Ongoing questions will only add to the longstanding controversy surrounding the data firm and, in particular, its work with the US Department of Homeland Security and Immigration and Customs Enforcement
Ministers have insisted that highly sensitive UK military data “remains sovereign” to the UK after the Ministry of Defence signed a £240m contract with controversial tech supplier Palantir – more than treble the value of the previous agreement between the two parties.
In late December, the MoD agree a new three-year “enterprise agreement” with data integration and analytics company Palantir. The deal is due to come into effect on 1 April 2026 and is valued at £240.6m – a more than threefold increase on the £75.2m price tag attached to the ministry’s previous agreement with the firm, which was signed in late 2022.

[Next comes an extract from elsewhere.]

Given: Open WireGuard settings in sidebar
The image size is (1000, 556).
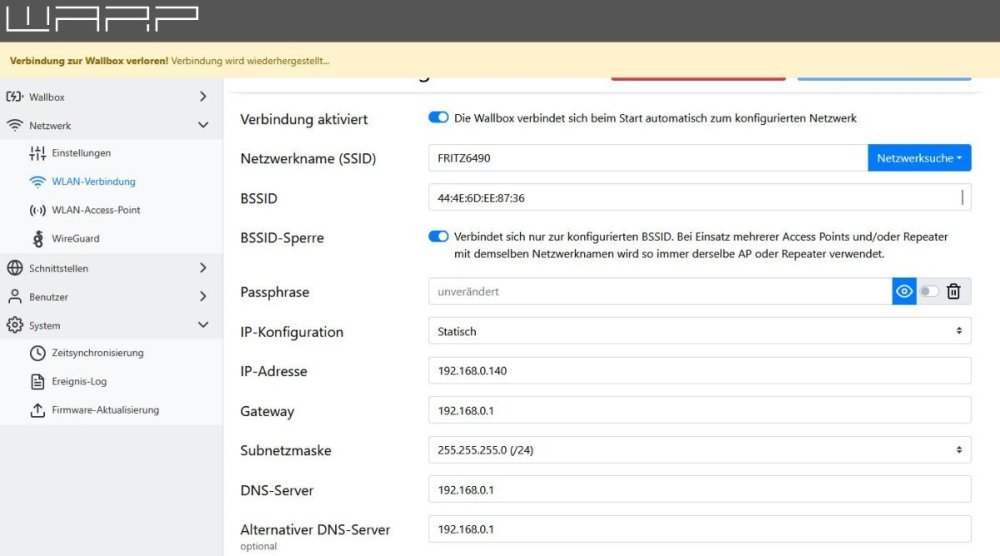Looking at the screenshot, I should [75, 239].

A newly published procurement notice says: “The MoD has awarded a follow-on enterprise agreement… for continued licensing and support to data analytics capabilities supporting critical strategic, tactical and live operational decision making across classifications across defence and interoperable with NATO and other allied nations’ Palantir systems.”
The ministry has worked with the US-based tech provider since at least 2018, and is one of a growing number of public bodies to do so – most notably the NHS, which awarded Palantir a potential £500m contract in 2022 to support the health service’s Federated Data Platform (FDP).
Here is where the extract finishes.